The organization, established in 1952 has focused on agricultural education and promoting women in agriculture over the years, through their Women in Ranching Education & Development program, Collegiate Beef Advocacy Program, K-12 program and the ANCW Legislation Committee.

In the midst of the COVID-19 pandemic, Greene said, the ANCW sees this as a time when advocates need to be taking more action.

“There continues to be a great deal of uncertainty going forward and the impact that COVID-19 will have on the beef industry. But I know that we are a resilient industry and we will make the necessary changes to remain viable for all segments of the industry,” Greene said, “I see CattleWomen not just as 'important' but 'vitally important' to assure consumers we still have an abundance of choices and the supply of safe delicious, nutritious beef.”

Greene said a slowdown in the meat packing industry due to COVID-19 has severely affected all segments of the food supply chain. She believes getting the packing industry back to full production is a necessity for beef producers.

There is not a short supply of food, just an interruption in the food supply chain, Greene said. The solution to recovering the issues with the packing industry is returning the flow of beef from pasture to plate seamlessly.

“Getting the meat packing industry back in ‘full-force’ is a necessity. We must do this while providing a safe and healthy working environment for the thousands of men and women responsible for converting our cattle (and other food commodities) into products that line the grocery shelves every day.”

Greene said the advocacy ANCW provides for the beef industry is even more crucial during this time, so consumers know all parts of the beef industry is working hard to provide safe and healthy beef, no matter what is occurring during the recent slow down in the food supply chain.

Her background in the beef industry developed throughout her childhood years, as Greene said, she was raised on her families diversified farm where they produced cattle, sweet potatoes, corn and soybeans, located in the largest beef producing county in Alabama.
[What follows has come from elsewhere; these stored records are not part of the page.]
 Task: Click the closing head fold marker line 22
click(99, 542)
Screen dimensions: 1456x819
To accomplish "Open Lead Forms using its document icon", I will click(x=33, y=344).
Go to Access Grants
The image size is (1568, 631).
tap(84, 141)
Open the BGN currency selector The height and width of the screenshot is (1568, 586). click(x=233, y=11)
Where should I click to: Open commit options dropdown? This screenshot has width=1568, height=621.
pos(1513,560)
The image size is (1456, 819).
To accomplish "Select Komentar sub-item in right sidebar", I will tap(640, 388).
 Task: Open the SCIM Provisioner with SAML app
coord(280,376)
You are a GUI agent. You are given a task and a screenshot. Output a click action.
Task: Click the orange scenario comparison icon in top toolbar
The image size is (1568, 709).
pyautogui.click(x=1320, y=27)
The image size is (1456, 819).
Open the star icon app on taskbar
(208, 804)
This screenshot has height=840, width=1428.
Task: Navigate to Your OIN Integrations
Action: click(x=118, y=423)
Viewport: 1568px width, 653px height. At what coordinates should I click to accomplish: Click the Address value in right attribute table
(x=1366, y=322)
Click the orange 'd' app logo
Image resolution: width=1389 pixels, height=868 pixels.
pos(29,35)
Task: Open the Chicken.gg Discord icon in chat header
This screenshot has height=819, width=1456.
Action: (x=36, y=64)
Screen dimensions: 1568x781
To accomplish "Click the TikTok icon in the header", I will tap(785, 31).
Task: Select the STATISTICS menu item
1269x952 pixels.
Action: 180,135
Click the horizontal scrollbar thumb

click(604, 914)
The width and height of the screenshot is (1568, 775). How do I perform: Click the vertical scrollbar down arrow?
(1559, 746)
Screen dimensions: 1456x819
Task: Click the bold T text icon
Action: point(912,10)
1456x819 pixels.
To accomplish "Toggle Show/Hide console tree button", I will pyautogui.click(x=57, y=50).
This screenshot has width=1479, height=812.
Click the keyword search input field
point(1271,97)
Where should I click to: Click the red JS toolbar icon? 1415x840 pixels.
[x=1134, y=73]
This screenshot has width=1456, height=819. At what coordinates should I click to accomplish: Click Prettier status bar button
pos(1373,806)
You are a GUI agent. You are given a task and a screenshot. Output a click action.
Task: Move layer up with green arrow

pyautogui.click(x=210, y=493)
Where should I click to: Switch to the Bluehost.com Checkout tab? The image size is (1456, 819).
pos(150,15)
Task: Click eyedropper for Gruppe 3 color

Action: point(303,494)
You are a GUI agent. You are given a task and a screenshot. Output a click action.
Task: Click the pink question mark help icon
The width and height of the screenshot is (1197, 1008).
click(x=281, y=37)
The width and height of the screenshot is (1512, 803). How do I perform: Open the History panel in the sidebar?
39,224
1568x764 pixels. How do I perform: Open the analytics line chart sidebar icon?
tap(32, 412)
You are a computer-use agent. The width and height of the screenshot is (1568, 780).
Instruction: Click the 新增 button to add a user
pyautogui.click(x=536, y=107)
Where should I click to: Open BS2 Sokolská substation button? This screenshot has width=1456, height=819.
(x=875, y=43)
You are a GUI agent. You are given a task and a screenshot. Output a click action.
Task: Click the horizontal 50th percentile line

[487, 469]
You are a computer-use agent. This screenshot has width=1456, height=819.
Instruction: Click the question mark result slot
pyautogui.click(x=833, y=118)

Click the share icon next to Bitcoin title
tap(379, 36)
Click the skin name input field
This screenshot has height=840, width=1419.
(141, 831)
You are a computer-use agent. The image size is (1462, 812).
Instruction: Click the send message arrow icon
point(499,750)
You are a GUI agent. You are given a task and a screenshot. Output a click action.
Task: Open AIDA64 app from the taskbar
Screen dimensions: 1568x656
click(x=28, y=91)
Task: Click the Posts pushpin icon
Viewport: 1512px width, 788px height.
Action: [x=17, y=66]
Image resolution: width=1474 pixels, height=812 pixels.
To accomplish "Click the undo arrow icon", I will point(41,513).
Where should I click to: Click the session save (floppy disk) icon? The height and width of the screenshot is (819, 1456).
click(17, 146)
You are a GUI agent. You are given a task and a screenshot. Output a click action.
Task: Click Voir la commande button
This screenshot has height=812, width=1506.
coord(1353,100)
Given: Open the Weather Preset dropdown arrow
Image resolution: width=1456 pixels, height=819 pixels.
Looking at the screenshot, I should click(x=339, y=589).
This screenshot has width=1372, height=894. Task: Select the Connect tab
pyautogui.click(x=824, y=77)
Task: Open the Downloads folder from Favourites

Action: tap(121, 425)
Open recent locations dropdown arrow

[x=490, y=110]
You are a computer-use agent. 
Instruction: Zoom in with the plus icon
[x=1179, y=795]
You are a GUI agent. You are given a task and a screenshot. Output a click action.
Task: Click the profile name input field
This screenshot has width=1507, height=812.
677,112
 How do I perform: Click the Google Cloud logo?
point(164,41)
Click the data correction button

Greene went on to continue her presence within the beef and agriculture industry as she has been managing her family farms row crop and cow/calf operation since 1982, while being active with CattleWomen chapters.

Greene said she has learned vital skills from her family's commodity production that she has learned vital skills that have prepared her to take on roles such as her presidential role for the ANCW. As an organization with 27 state affiliates of ANCW across the U.S., the organization has a local and national presence in the promotion and education of beef, Greene said.

Greene sees an ongoing representation of women such as herself, playing vital roles in the beef sector.

“The United States Department of Agriculture statistics show that 44% of American farmers and ranchers are women. The economic impact women make in agricultural enterprises have a $12.9 billion impact on our economy,” Greene said.

An aspect of the industry which Greene has emphasized during her ANCW presidential run is keeping the industry and markets in a positive light for generations to come. Greene said her theme of the year has been “beef for generations,”referring to predictions brought to her attention, by the year 2050 there will be 9 billion people coming to the table when the dinner bell rings.

“The American National Cattlewomen’s Association plays a critical role in both production and promotion of a high-quality food protein. The American National CattleWoman is strong, enthusiastic woman, willing to stand up for what we believe in. We are advocates for the beef industry,” Greene said.